== Assignment ==
Beginning with the line that holds "ヤンマーオンライン商談 (354, 2106)", please retype each line through the end of the listing below, both ends included, and nothing more.

== Records to process ==
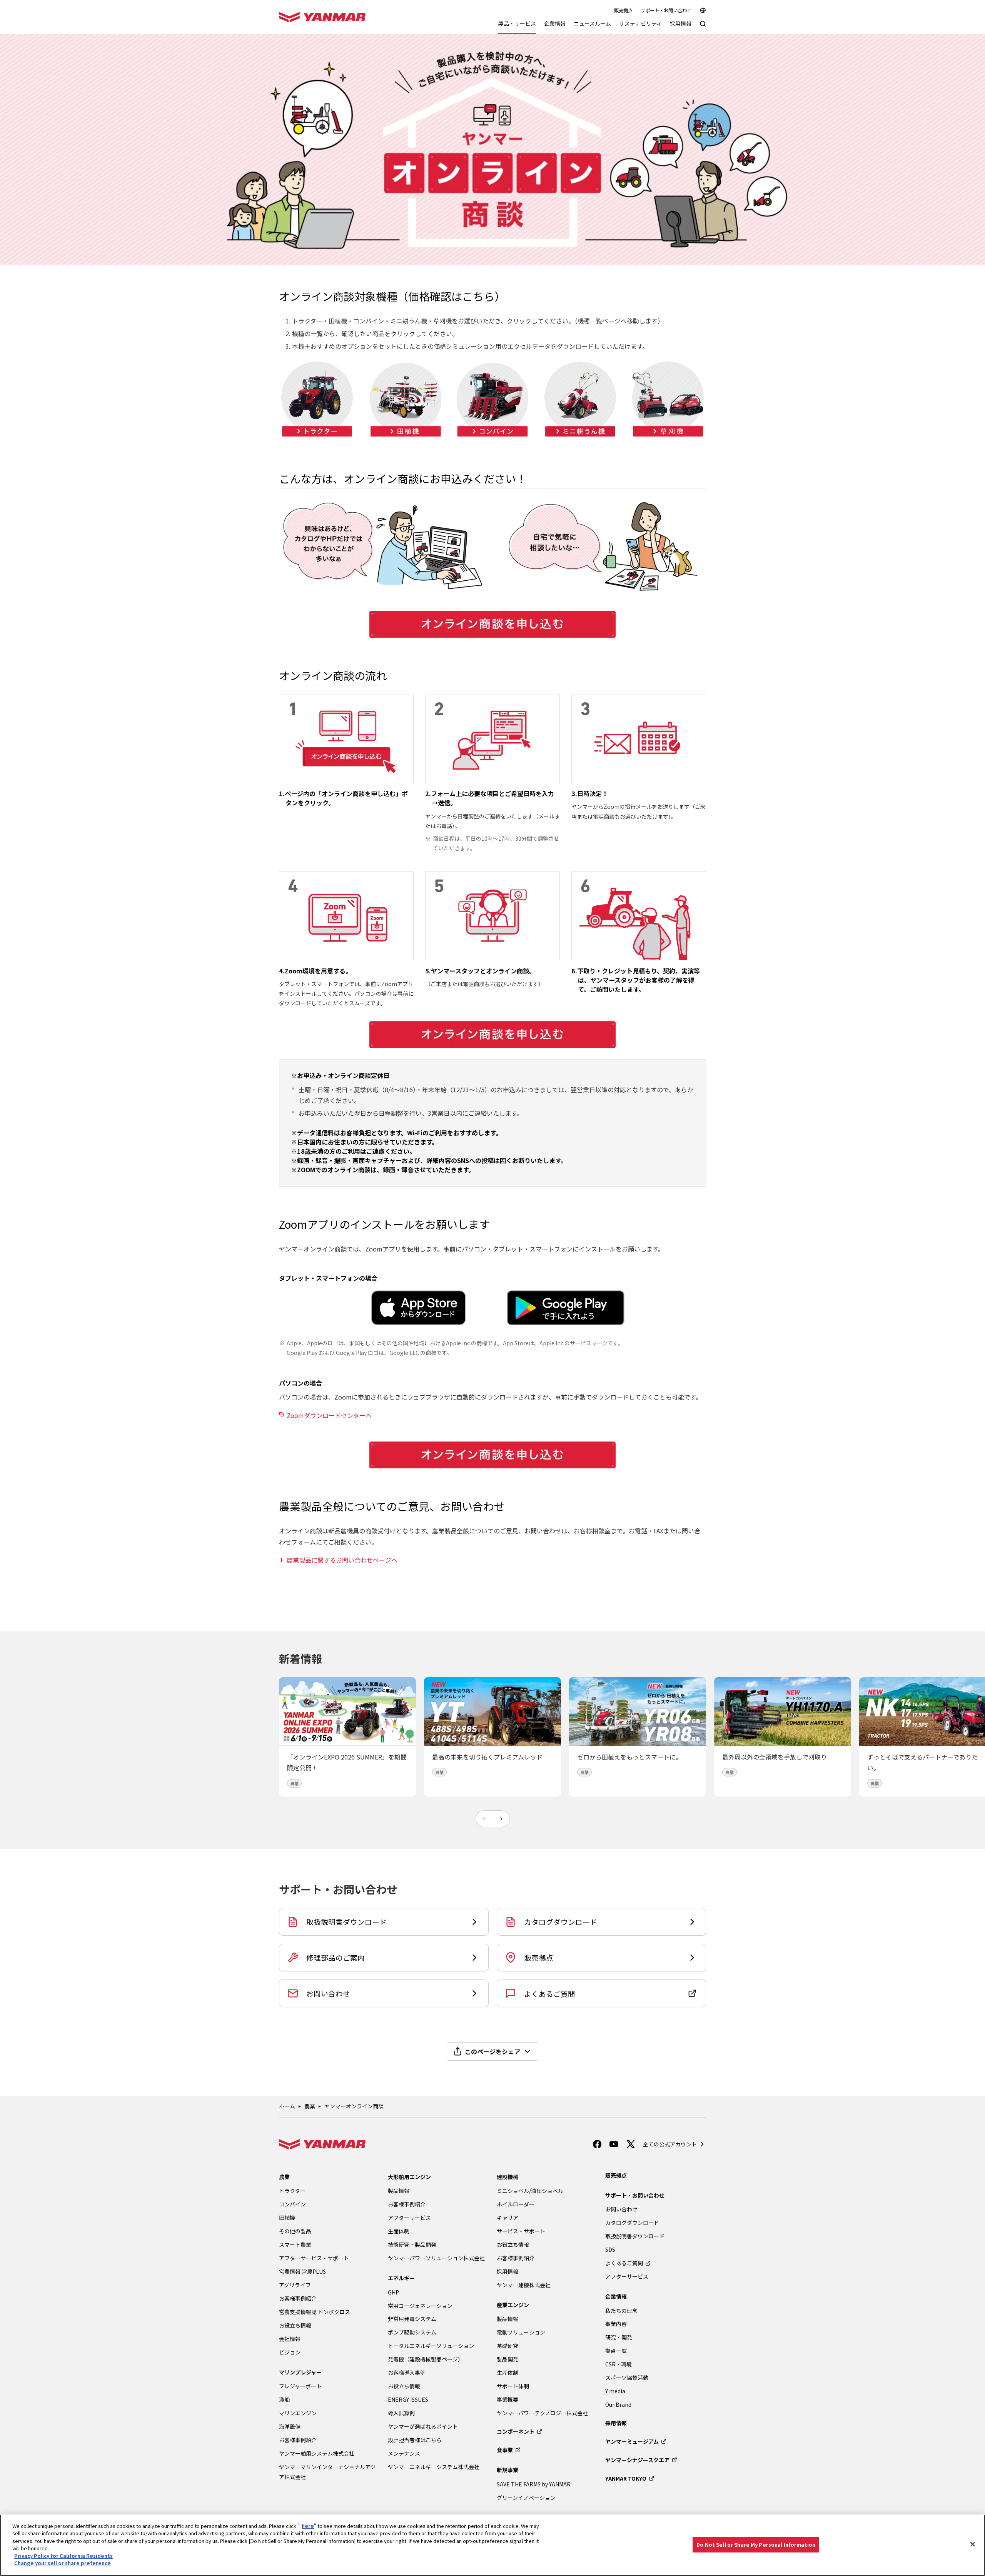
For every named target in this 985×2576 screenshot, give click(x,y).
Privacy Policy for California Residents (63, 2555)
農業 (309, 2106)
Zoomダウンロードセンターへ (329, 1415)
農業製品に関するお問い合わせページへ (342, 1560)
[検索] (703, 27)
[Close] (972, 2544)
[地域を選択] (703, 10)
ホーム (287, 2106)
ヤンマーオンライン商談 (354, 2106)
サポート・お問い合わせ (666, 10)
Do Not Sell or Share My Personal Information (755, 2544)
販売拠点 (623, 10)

== Solution for this task ==
ヤンマーオンライン商談 (354, 2106)
サポート・お問い合わせ (666, 10)
Do Not Sell or Share My Personal Information (755, 2544)
販売拠点 (623, 10)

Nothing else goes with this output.